What may surprise you is that CBD can sometimes be quite stimulating when taken in small doses. It just may be enough to overstimulate some drinkers, giving them the headache, so to speak. Spacing out the doses of CBD coffee, like taking your second cup three-four hours after the first one, may significantly help avoid unwanted or contra effects such as headaches.
When not to drink CBD coffee?
When it comes to those who seek CBD to treat conditions like anxiety, a cup of CBD coffee might just cause them more damage than helping them out. Caffeine can make anxiety worse, quashing the soothing effects of CBD.
Neither is CBD coffee the appropriate way to treat medical issues such as an autoimmune disorder where accurate CBD doses are critical for the compound’s efficacy to alleviate the health condition.
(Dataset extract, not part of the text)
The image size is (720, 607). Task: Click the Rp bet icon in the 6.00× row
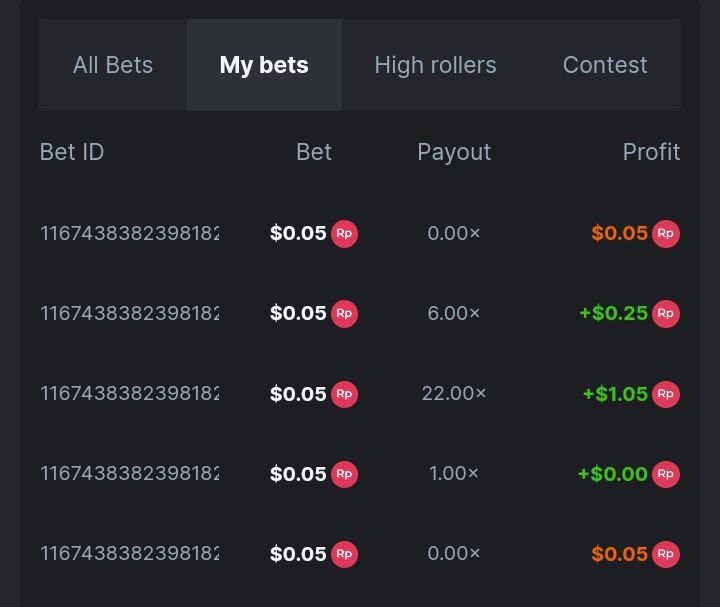344,314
When a recent study looked at CBD stability in cannabis tea, it found that temperature affects CBD content, in terms that the milligram amount of CBD someone might need for treating their illness may not be consistent when served in a heated drink.
Those not wanting to risk with CBD coffee can consider the various other ways to consume medical cannabis, like vaping or getting some bear gummies. For the healthy person who enjoys a cup of CBD coffee or another brew, it should be no issue, as long as you space out the doses.